Diese Normen sind eine Neuauflage von bereits existierenden, international anerkannten Standards für Menschenrechte, die als neue Verpflichtung für Unternehmen gelten.
Die "UN Norms on the Responsibilities of Transnational Corporations and Other Business Enterprises with Regard to Human Rights" sind im August 2003 vom "UN Subcommission on the promotion and protection of human rights" verabschiedet worden.

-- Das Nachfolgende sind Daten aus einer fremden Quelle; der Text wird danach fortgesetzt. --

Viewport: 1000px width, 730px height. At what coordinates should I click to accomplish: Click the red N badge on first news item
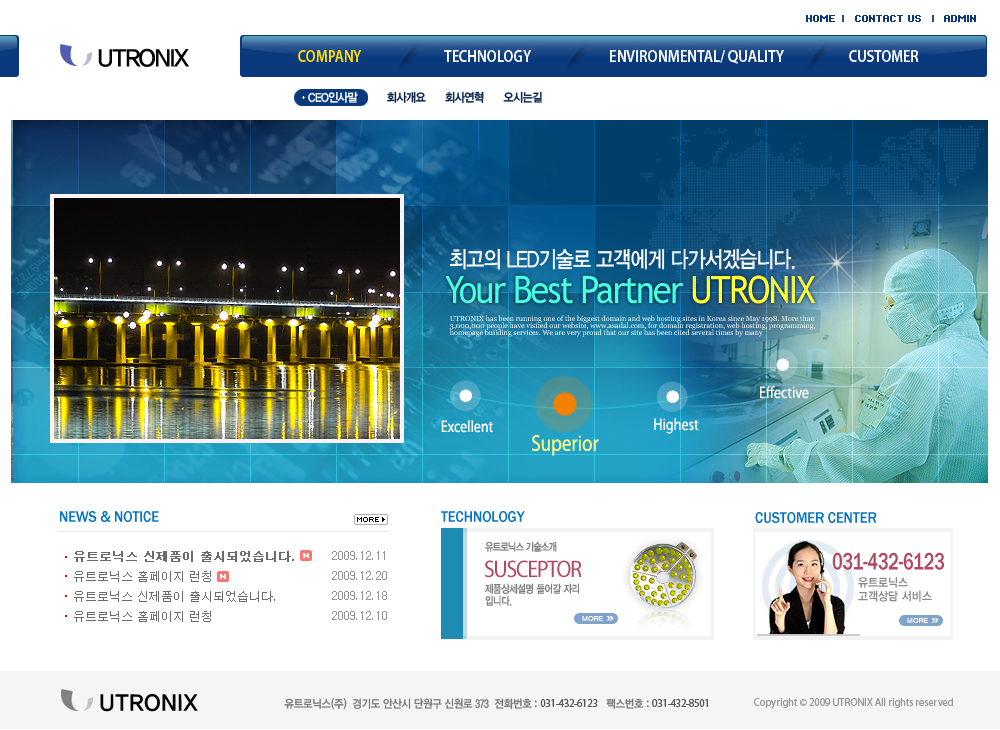[306, 556]
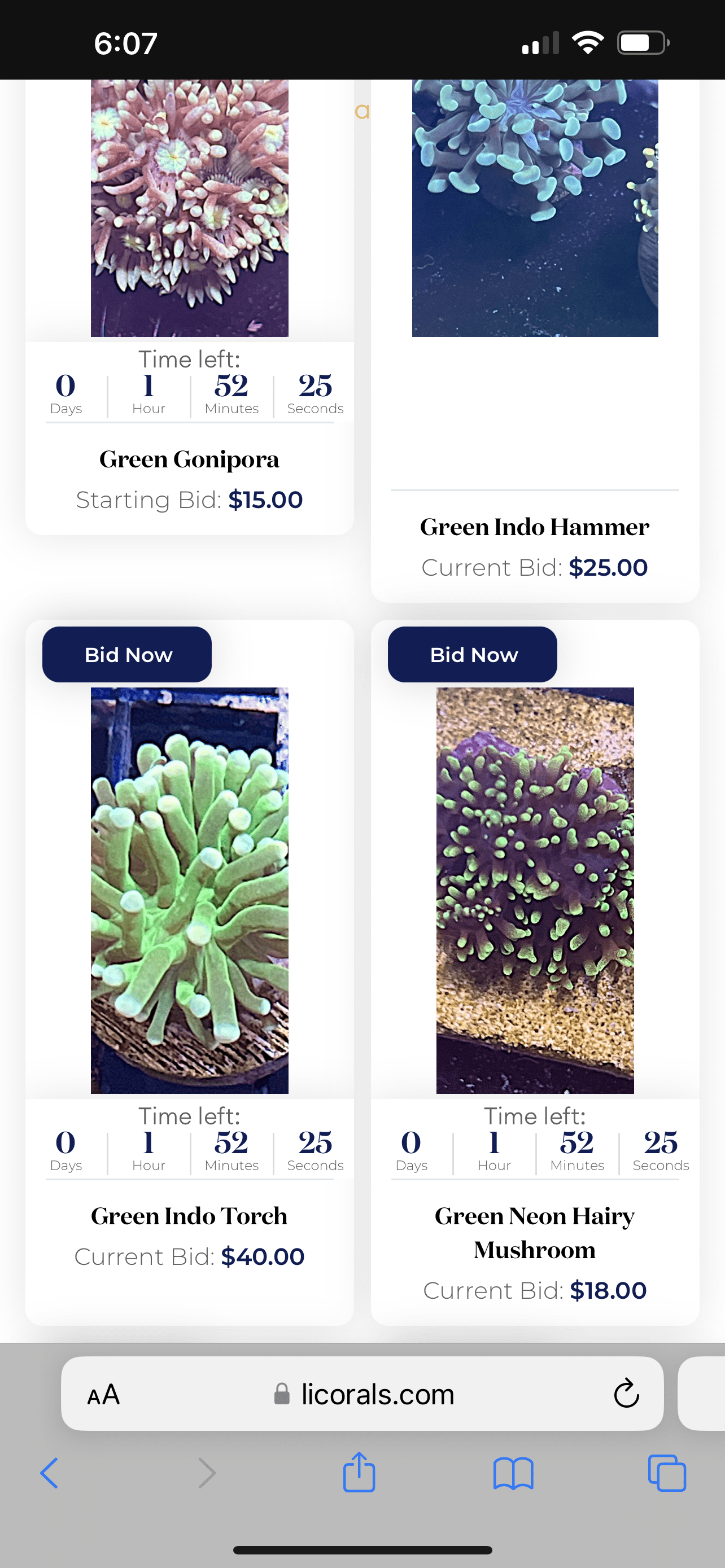Open the AA reader options menu
Viewport: 725px width, 1568px height.
pyautogui.click(x=103, y=1394)
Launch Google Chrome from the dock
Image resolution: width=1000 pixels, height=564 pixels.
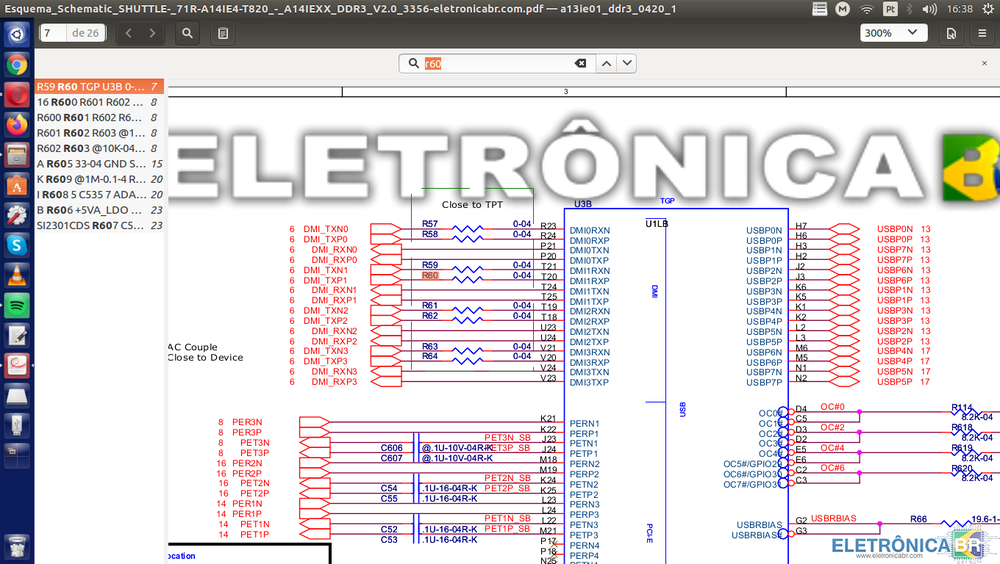pos(17,65)
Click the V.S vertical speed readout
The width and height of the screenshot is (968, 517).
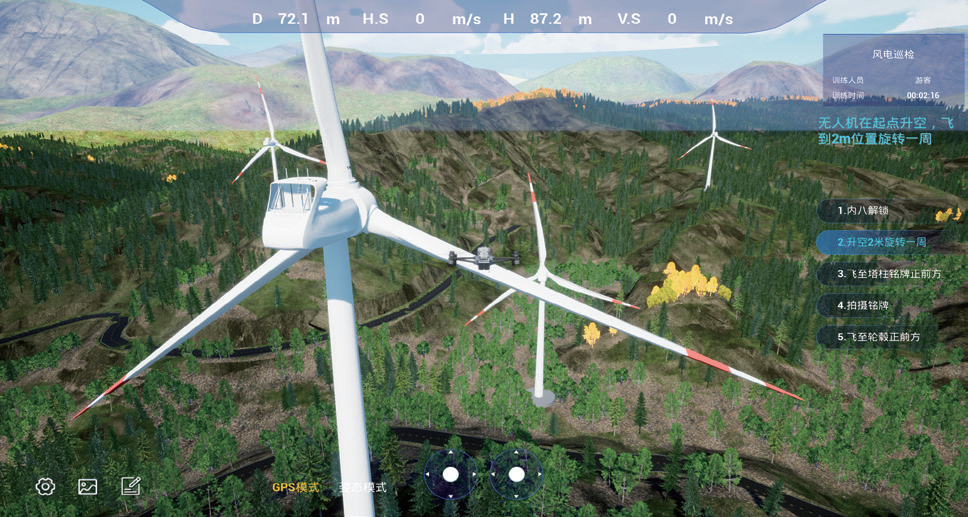tap(674, 19)
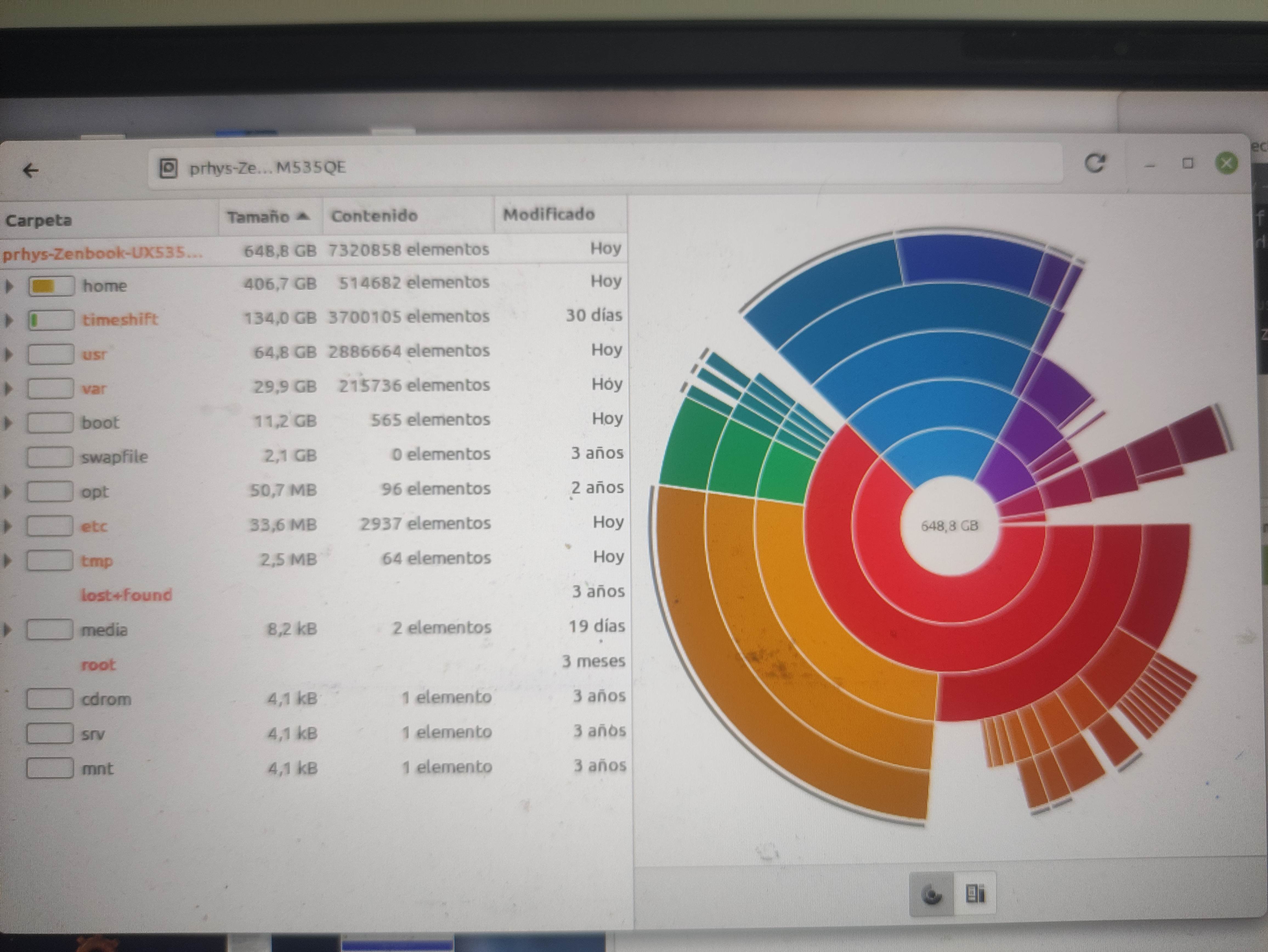The width and height of the screenshot is (1268, 952).
Task: Select the swapfile row
Action: pyautogui.click(x=114, y=457)
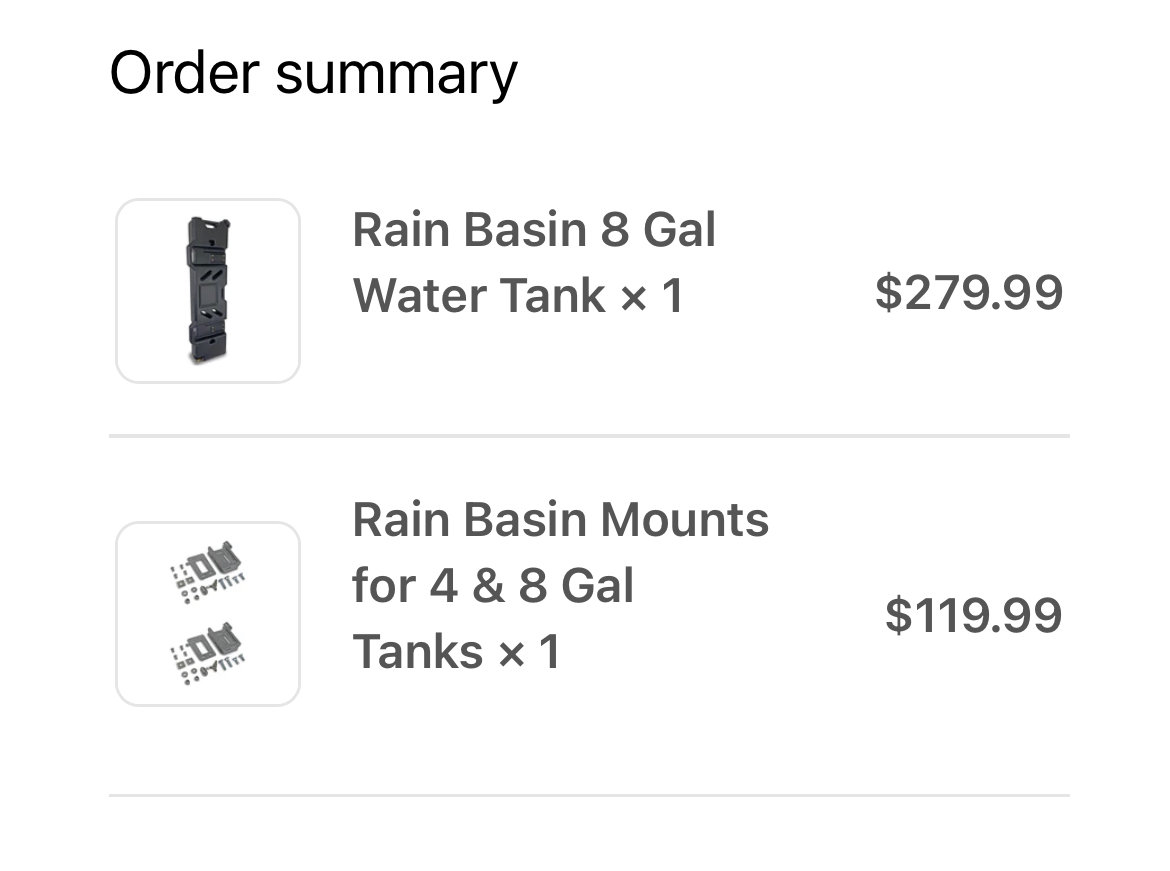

Sie beziehen sich weitgehend auf existierende Menschenrechtsstandards, aber auch auf Arbeits- und Umweltstandards.
Sie beinhalten spezifische Verpflichtungsbereiche für Unternehmen wie z.B. Nicht- Diskriminierung, Recht auf Sicherheit (kein Engagement/Vorteile ziehen aus
Kriegsverbrechen, Genozid, Folter, Zwangsarbeit, extrajudizielle Exekutionen) und Arbeitsrechte.
Die Haltung der Wirtschaft und die der NGOs bezüglich dieser Normen ist sehr unterschiedlich und konfliktreich.
Viele Wirtschaftscommunities wie z.B. die US Chamber of International Business stehen diesen Normen sehr skeptisch gegenüber. Kritikpunkte sind unter anderem. dass die Normen nicht im Vorfeld mit der Wirtschaft abgesprochen wurden.
Im Gegensatz dazu befürworten viele Organisationen vor allem NGOs wie Amnesty International die neuen Normen, da sie klare Formulierungen von bereits existierenden Konventionen sind.